For precise fit of the liners, the lower head of the connecting rod is finally processed together with the cap, as a result of which the connecting rod caps are not interchangeable.
On the cover and connecting rod there are pairing marks in the form of three-digit serial numbers. In addition, the cylinder serial number is stamped on the connecting rod cover.
The sliding bearings in the upper head of the connecting rod are bimetallic one-piece bushings with a working bronze layer; in the lower head of the connecting rod there are removable interchangeable liners.
The cover of the lower head of the connecting rod is secured with nuts on two bolts pressed into the side projections of the lower head of the connecting rod
Special locking of connecting rod bolts and nuts against self-loosening is not provided.
This is explained by the fact that the connecting rod bolts are automatically protected from self-loosening due to friction in the threads, provided that the tightening requirements for the connecting rod bolt nuts are strictly met.

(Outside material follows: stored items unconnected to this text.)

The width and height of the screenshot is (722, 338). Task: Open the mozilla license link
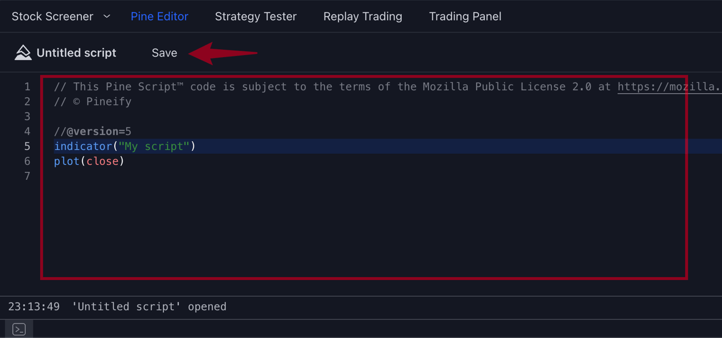coord(669,87)
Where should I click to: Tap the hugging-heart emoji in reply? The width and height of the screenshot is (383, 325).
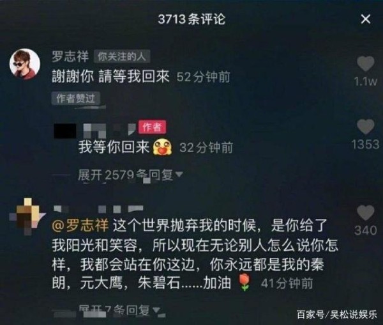[x=162, y=147]
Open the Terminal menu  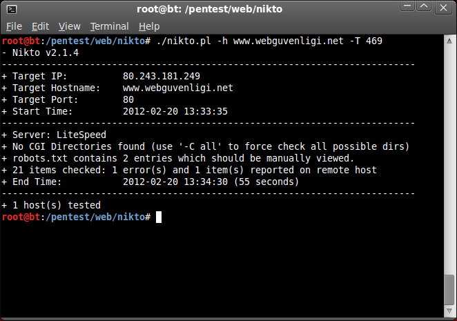click(109, 26)
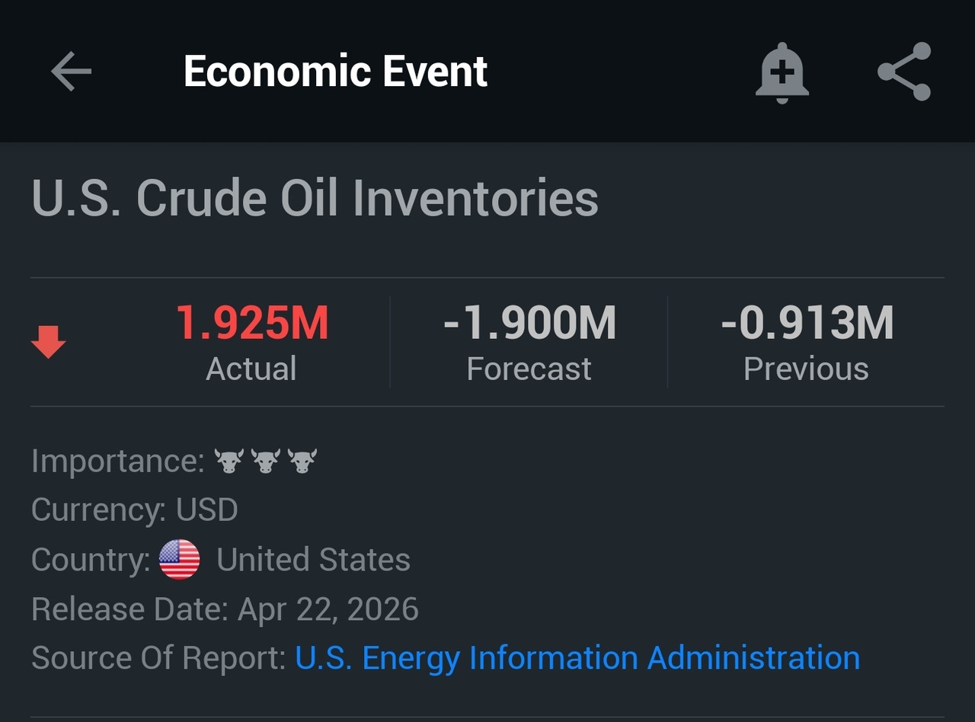Select the Economic Event header title
The image size is (975, 722).
[x=335, y=72]
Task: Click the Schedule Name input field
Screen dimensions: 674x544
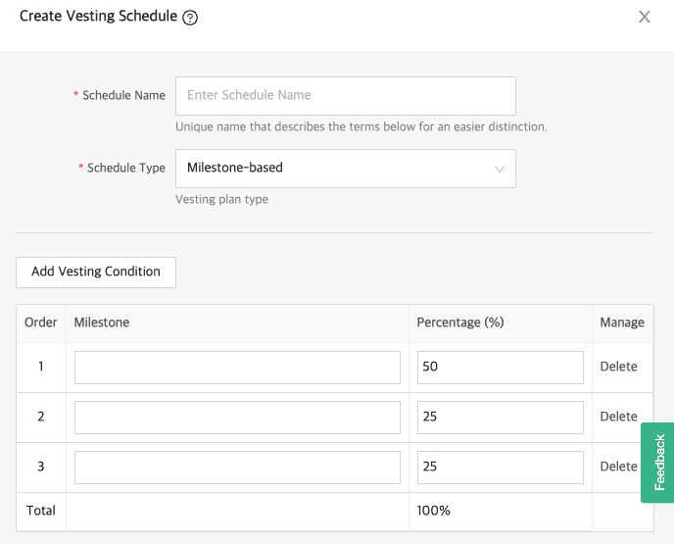Action: [x=345, y=96]
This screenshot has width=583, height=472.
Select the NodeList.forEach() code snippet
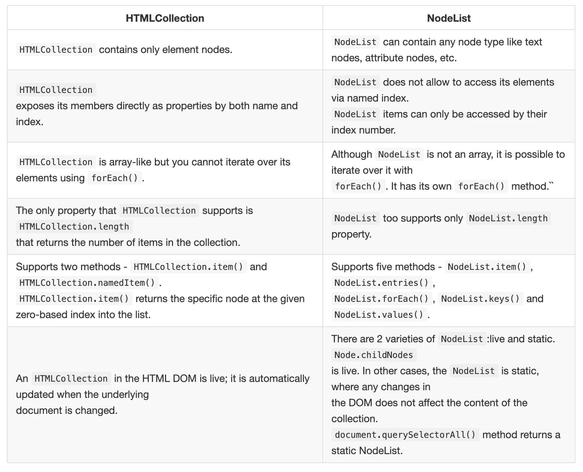pyautogui.click(x=381, y=299)
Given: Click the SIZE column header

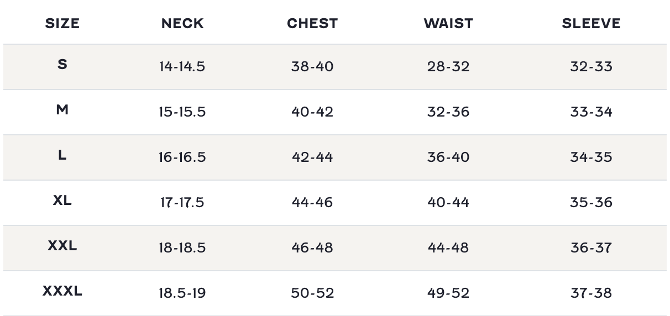Looking at the screenshot, I should tap(62, 23).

Conrod bolts can break due to under- or over-tightening.
The bolts must be tightened until they elongate by 0.25 - 0.27 mm.

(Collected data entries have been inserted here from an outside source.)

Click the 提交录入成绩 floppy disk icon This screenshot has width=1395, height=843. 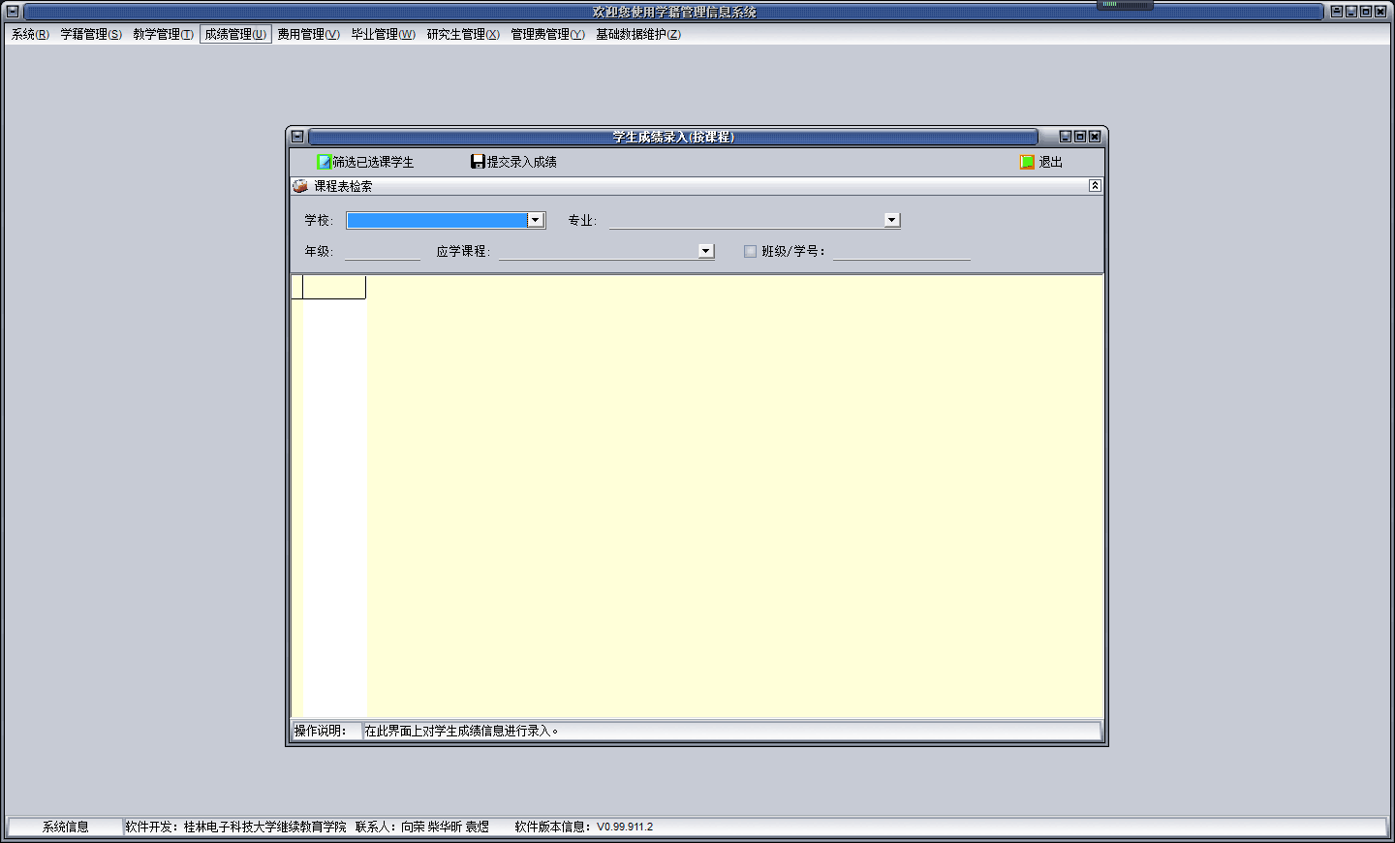click(x=478, y=162)
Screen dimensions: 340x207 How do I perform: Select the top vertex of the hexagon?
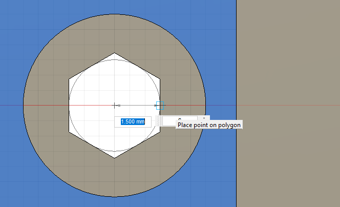click(x=114, y=52)
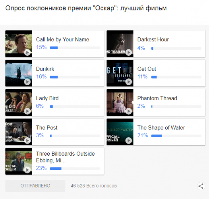Screen dimensions: 209x199
Task: Click the Call Me by Your Name 15% bar
Action: [75, 48]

Installing cylinder liners into the block
Before installing the liners in the block, CIATIM lubricant is applied to the chamfers.
Cylinder liners are inserted carefully by hand, avoiding cutting off the sealing rings protruding from the grooves.
The piston with pin and connecting rod is assembled after heating the piston to a temperature of 80÷100˚ C.
The holes in the connecting rod under the pin and the pin itself are pre-lubricated with diesel oil.
The finger is installed using the force of the thumb. Pressing the pin using a tool is not allowed.
The grooves on the piston and the grooves for the whiskers of the liners on the connecting rod should be located in one direction (Fig. 16).
The piston pins are secured with retaining rings.
The piston is selected according to the distance from the generatrix of the crankpin journal of the crankshaft in its upper position to the thrust collar of the liner so that the exit of the piston bottom above the thrust collar of the cylinder liner is within 0.6÷0.7 mm, Figure 17.
The method for measuring the distance from the generatrix of the crankpin crankpin in its upper position to the sealing collar of the cylinder liner is shown in Figure 18.
Data for selecting a piston for a liner in table 1.
Table 1
Piston index - Distance from the connecting rod journal generatrix to the thrust collar of the cylinder liner, mm - Distance from the parting plane to the center of the ring, mm:
- 10 - 260.12 – 260.24 - 75.67 – 75.71;
- 20 - 260.24 – 260.35 - 75.78 – 75.82;
- 30 - 260.35 – 260.46 - 75.89 – 75.93;
- 40 - 260.46 – 260.57 - 76.00 – 76 – 76.04
After selecting pistons at the factory, the indices of piston options 10, 20, 30, 40 are applied to the piston bottom and on the non-working protrusion of the liner end.
During assembly, you need to select pistons and cylinders with the same index.
When installing the piston into the sleeve, the recesses for the valves on the piston should be installed closer to the axis of the crankshaft.
The total gap between the ends of the lower connecting rod heads and the crankshaft journals (axial play) must be at least 0.15 mm.
Piston rings must have thermal clearances before installation on the piston. The piston ring gap is measured in a caliber with a diameter of 120+0.03 mm.
The dimensions of the gaps are indicated in the table.
Table 2
Parameters / Gap after restoration / Allowable gap:
- Lock in compression rings / 0.4–0.6 / 0.8;
- Lock in oil scraper piston rings / 0.30–0.45 / 0.7;
- End clearance of the upper compression ring / 0.12-0.17 / 0.22;
- End clearance of the lower compression ring / 0.09–0.14 / 0.19;
- Oil scraper ring end clearance / 0.07–0.11 / 0.2;
- Gap in the piston-liner interface (when measured at a distance of 0.119 – 1.162 mm from the piston bottom) / 0.12–0.16 / 0.22
Install the piston rings using a plunger expander (if available).
The oil scraper ring is inserted into the piston groove and the ring is put on so that the joint of the expander is at an angle of 180˚ to the ring lock.
After this, install the compression rings. First we insert the ring coated with molybdenum, then the ring coated with chrome.
The locks of adjacent rings move in different directions.